• _Required action_:
Print, exactly as they appear in the listing below, the lines from the line with "Viewport: 1287px width, 514px height." to the line with "The image size is (600, 1298).", with both end lines kept.

• _Information provided_:
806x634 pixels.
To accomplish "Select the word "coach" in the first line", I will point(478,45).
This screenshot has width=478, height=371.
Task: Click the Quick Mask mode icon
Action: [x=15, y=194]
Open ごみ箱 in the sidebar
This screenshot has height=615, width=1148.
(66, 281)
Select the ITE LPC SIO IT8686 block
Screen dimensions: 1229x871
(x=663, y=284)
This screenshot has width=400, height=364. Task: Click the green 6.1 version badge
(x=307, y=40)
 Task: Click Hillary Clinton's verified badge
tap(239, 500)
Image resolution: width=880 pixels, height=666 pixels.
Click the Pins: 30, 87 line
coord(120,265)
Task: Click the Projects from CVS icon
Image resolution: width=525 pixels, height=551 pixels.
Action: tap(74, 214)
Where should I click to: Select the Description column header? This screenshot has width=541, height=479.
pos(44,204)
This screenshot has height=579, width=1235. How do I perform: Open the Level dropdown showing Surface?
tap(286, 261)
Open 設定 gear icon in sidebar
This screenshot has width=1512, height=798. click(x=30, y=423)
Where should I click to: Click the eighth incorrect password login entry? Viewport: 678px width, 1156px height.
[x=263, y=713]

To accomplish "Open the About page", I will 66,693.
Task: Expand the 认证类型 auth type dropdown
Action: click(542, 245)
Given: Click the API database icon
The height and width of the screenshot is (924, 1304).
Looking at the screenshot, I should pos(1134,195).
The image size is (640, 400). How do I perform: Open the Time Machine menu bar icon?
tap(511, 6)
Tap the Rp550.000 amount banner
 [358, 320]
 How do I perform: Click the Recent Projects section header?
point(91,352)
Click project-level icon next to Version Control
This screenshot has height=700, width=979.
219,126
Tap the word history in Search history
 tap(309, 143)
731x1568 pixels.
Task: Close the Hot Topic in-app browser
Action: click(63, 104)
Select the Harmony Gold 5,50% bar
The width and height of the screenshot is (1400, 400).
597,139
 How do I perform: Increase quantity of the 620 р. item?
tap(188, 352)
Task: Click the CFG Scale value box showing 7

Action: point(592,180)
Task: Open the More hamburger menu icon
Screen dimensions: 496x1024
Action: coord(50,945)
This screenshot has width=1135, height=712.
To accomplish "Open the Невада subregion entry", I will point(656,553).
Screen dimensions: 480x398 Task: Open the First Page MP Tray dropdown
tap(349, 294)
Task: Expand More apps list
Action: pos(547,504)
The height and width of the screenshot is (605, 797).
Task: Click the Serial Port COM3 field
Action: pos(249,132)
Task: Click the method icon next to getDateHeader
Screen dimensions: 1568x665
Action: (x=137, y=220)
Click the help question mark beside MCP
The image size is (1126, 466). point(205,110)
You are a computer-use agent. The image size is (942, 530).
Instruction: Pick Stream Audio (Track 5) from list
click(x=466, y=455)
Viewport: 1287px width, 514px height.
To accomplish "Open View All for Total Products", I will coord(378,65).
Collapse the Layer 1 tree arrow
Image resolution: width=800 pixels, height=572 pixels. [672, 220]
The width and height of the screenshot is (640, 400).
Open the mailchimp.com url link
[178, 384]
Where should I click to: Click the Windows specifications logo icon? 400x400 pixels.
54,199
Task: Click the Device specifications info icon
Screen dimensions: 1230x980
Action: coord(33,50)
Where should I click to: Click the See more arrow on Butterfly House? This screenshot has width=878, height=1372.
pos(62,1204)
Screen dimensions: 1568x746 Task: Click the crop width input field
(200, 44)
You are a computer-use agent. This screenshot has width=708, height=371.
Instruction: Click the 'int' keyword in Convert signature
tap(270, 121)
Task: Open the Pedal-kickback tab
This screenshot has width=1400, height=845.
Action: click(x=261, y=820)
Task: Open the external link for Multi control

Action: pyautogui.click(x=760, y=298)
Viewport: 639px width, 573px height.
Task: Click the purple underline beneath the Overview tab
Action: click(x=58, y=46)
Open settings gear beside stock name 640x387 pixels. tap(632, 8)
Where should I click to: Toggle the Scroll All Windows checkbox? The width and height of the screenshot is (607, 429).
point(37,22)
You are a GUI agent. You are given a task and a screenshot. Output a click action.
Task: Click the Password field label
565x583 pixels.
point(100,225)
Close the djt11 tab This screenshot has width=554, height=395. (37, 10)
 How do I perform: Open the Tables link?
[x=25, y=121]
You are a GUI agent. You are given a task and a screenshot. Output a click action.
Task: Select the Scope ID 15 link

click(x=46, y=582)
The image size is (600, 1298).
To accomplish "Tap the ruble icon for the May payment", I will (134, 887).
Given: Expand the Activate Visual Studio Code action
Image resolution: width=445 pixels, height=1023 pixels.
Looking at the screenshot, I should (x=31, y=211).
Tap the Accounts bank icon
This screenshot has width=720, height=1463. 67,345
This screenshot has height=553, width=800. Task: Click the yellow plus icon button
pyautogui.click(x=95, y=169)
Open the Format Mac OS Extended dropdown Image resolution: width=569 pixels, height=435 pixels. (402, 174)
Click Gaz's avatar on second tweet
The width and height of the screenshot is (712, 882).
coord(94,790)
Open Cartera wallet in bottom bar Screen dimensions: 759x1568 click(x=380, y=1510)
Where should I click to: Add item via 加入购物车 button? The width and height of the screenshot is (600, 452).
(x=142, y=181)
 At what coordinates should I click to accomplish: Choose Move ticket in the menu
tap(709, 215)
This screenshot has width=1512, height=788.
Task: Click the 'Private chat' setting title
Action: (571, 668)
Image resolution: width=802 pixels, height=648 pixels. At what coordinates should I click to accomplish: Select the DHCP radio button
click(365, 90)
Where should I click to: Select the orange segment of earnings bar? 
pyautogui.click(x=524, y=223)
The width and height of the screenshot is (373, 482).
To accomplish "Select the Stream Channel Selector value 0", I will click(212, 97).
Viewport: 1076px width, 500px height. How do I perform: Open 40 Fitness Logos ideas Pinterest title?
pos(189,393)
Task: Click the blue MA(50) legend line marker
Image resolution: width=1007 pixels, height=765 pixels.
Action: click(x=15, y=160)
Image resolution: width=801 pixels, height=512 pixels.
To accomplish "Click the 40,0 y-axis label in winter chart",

• _Problem solution_:
Viewport: 1287px width, 514px height.
To accomplish "Open View All for Total Products", I will coord(378,65).
Collapse the Layer 1 tree arrow
Image resolution: width=800 pixels, height=572 pixels. [672, 220]
The width and height of the screenshot is (640, 400).
Open the mailchimp.com url link
[178, 384]
Where should I click to: Click the Windows specifications logo icon? 400x400 pixels.
54,199
Task: Click the Device specifications info icon
Screen dimensions: 1230x980
Action: coord(33,50)
Where should I click to: Click the See more arrow on Butterfly House? This screenshot has width=878, height=1372.
pos(62,1204)
Screen dimensions: 1568x746 Task: Click the crop width input field
(200, 44)
You are a computer-use agent. This screenshot has width=708, height=371.
Instruction: Click the 'int' keyword in Convert signature
tap(270, 121)
Task: Open the Pedal-kickback tab
This screenshot has width=1400, height=845.
Action: click(x=261, y=820)
Task: Open the external link for Multi control

Action: pyautogui.click(x=760, y=298)
Viewport: 639px width, 573px height.
Task: Click the purple underline beneath the Overview tab
Action: click(x=58, y=46)
Open settings gear beside stock name 640x387 pixels. tap(632, 8)
Where should I click to: Toggle the Scroll All Windows checkbox? The width and height of the screenshot is (607, 429).
point(37,22)
You are a GUI agent. You are given a task and a screenshot. Output a click action.
Task: Click the Password field label
565x583 pixels.
point(100,225)
Close the djt11 tab This screenshot has width=554, height=395. (37, 10)
 How do I perform: Open the Tables link?
[x=25, y=121]
You are a GUI agent. You are given a task and a screenshot. Output a click action.
Task: Select the Scope ID 15 link

click(x=46, y=582)
The image size is (600, 1298).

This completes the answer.